Metaphor: a system for related search recommendations
January 30, 2013
Search plays an important role in online social networks such as LinkedIn, as it provides an essential mechanism for discovering members and content on the network. One way to improve the member's search experience and to help them find relevant results is to show related search recommendations:
We recently wrote a paper about Metaphor, the related search recommendation system at LinkedIn. This paper appeared in proceedings of the 21st International Conference on Information and Knowledge Management (CIKM), 2012 and we presented it at the SIGIR 2012 conference.
Metaphor, the related search recommendation system at LinkedIn
In this blog post, I'm excited to share some of our findings.
Design
Metaphor builds on a number of signals and filters that capture several dimensions of relatedness in search activity: correlation based on time, correlation based on clicks, correlation based on term overlap, and length bias.
Correlation based on time
The first signal is based on collaborative filtering of searches done in the same session: that is, searches correlated by time are considered related. For example, members search for “Hadoop” and “big data” in succession then we can say those two queries are related . One challenge is to deal with popular queries like “Obama” by damping popular queries by a TF-IDF measure.
Correlation based on clicks
The second signal is based on query-result clicks, or search queries that result in clicking the same result. For example, search results for queries “Hadoop” and “MapReduce” have a common result that is clicked often by members, then we can say those two queries are related. LinkedIn’s personalized search results brings added richness to the queries related by this signal.

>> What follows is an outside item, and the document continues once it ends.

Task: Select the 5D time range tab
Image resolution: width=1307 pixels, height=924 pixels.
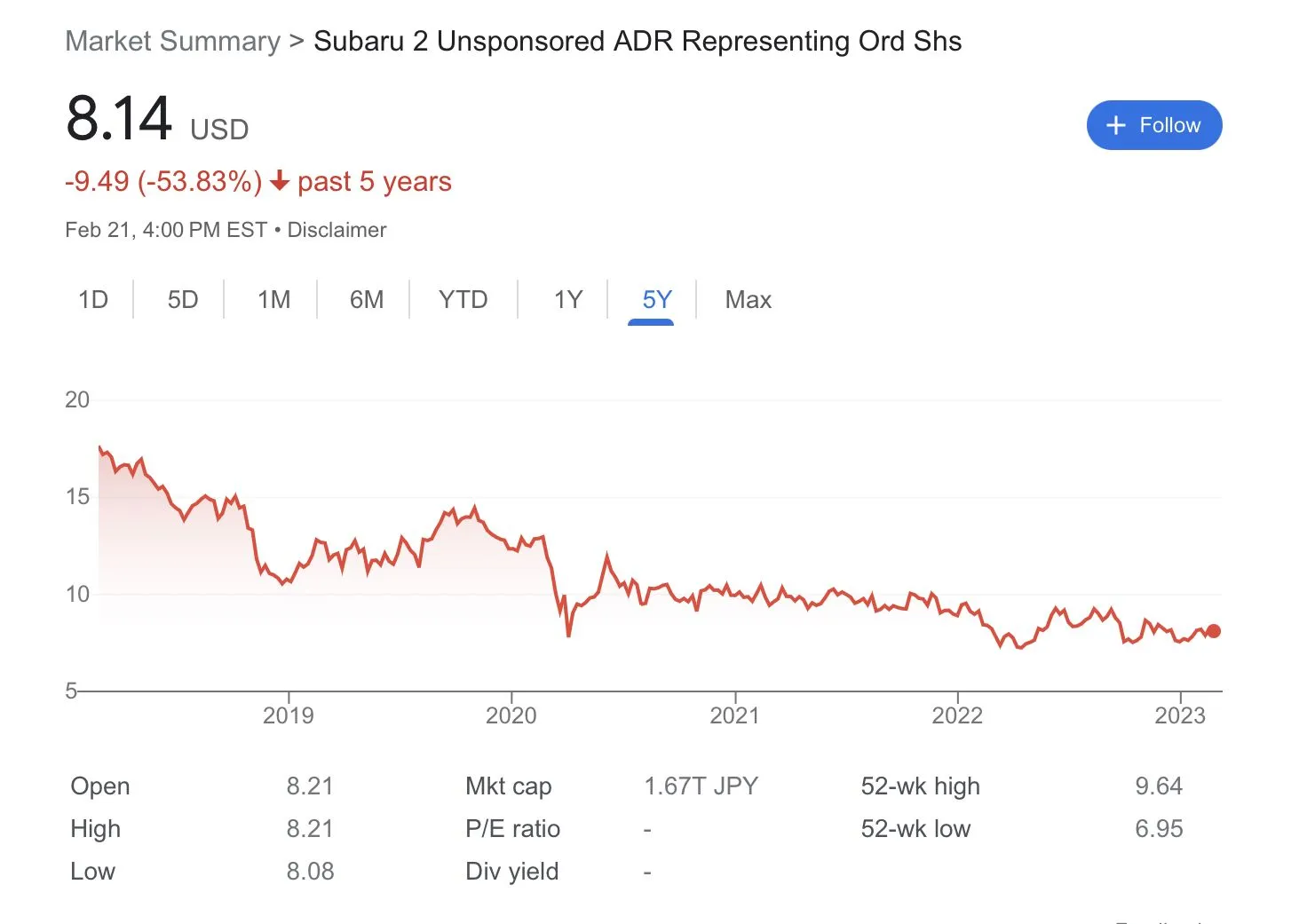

Correlation based on term overlap
The third signal is based on overlapping terms present in the queries. For example, queries “Jeff LinkedIn” and “LinkedIn CEO” has a common term “LinkedIn, and we can say those two queries are related. One challenge here is identifying the importance of each term. For example, for search query “iOS engineer”, and two candidate queries “iOS developer” and “mechanical engineer”, the overlapping term query “iOS developer” is more important, although there is only one term is common between the search query and the candidate queries. We address this challenge by weighing importance of terms by a variant of TF-IDF measure.
Length bias
The fourth and the final signal is based on the number of terms in the search query and the candidate related queries. While working on this project we arrived at an interesting insight that members tend to click on suggested queries that are one term longer than their initial query, which corresponds to refining the initial query. For example, LinkedIn members tend to search for “Hadoop developer” after searching for “Hadoop”. We developed a statistical biasing model to give more importance to a longer query recommendation and use it for final query ranking.
Implementation
The Metaphor recommendation engine runs on Hadoop. The query logs and activity tracking data is aggregated from the production systems using Kafka, a publish-subscribe streaming system for event collection and distribution. Metaphor consists of several map-reduce jobs implemented in Hadoop Java as well as Pig, a scripting language on top of Hadoop. Azkaban, a Hadoop workflow management tool, is used for managing Metaphor’s more than 50 map-reduce jobs. The final recommendations are stored in Voldemort, a key-value store system, and served in production from a Vodemort store.
We evaluated Metaphor in various ways using traditional Precision-Recall measure as well as online A/B testing. Check out the full paper[1] for more details.
[1] Metaphor: a system for related search recommendations, Azarias Reda, Yubin Park, Mitul Tiwari, Christian Posse, and Sam Shah. In Proceedings of the 21st International Conference on Information and Knowledge Management (CIKM), October 2012.